= Kriszta Doczy =

Hungarian-Australian film producer

Kriszta Doczy (born 9 October 1949), formerly Krisztina Bodonyi, is a Hungarian born Australian film producer and founder of Contemporary Arts Media, a distributor of art films.

==Career==
Doczy worked with experimental theatre companies in Europe from the age of 17 to 30. She has worked as movement director and choreographer with theatre and dance companies and has taught at universities and performing arts schools in Australia and at City University of New York in the United States.

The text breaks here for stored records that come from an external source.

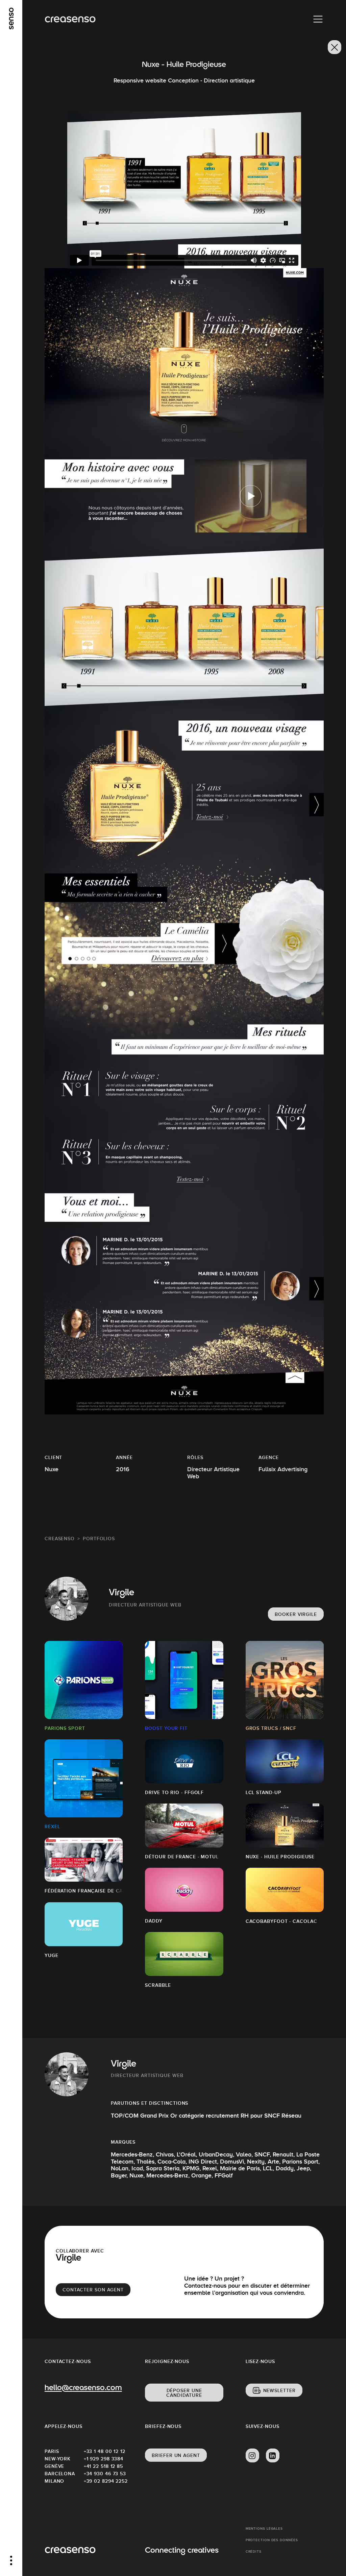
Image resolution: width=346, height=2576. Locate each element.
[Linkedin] (272, 2455)
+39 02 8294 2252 (103, 2481)
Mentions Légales (264, 2528)
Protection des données (272, 2540)
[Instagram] (252, 2455)
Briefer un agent (176, 2455)
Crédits (254, 2551)
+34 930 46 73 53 (103, 2473)
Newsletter (279, 2390)
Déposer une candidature (184, 2393)
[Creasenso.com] (70, 19)
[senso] (11, 18)
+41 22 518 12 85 (103, 2466)
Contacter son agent (93, 2289)
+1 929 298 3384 (103, 2458)
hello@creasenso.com (83, 2388)
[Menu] (318, 19)
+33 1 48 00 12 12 (103, 2451)
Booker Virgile (296, 1614)
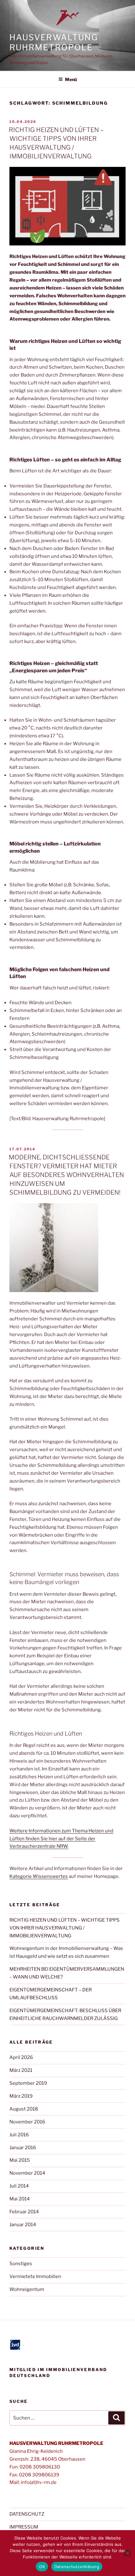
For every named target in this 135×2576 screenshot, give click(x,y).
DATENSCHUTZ (26, 2514)
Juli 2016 (19, 2135)
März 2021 (20, 2070)
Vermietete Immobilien (35, 2276)
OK (42, 2566)
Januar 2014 (22, 2224)
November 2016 (27, 2122)
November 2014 (27, 2173)
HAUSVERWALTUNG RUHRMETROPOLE (53, 42)
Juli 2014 (19, 2186)
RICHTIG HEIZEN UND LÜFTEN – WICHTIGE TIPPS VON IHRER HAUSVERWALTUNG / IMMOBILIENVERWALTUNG (64, 1928)
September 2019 (28, 2083)
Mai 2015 (19, 2160)
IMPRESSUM (23, 2527)
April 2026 (21, 2057)
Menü (71, 79)
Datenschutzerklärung (76, 2566)
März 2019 (21, 2096)
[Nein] (127, 2553)
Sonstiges (20, 2263)
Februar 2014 (24, 2212)
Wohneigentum (26, 2289)
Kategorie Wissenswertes (38, 1876)
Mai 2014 (19, 2199)
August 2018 (23, 2109)
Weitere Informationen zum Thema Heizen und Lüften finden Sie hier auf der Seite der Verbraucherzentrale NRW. (61, 1838)
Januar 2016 (22, 2147)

She launched her theatre company, Shadow Industries (1996–1999), with a theatre adaptation of Peter Carey's short stories "Do You Love Me" and "Peeling". She founded a physical theatre training school (1993–1999), and collaborated with actors from Australia and the UK. Her physical theatre adaptation of The Trial by Franz Kafka toured in New York, Singapore, Australia, and South Korea.
In 2000, she established a film production/distribution company, Contemporary Arts Media (1996–present), which is recognised as a significant company for developing Australian artists' work.

Doczy now works as managing director of Contemporary Arts Media, based in Melbourne, Australia. She has collaborated with a number of Australian and international artists and producers, including Stelarc, Richard Foreman, Sarah Jane Pell, Chunky Move, and Kartemquin Films.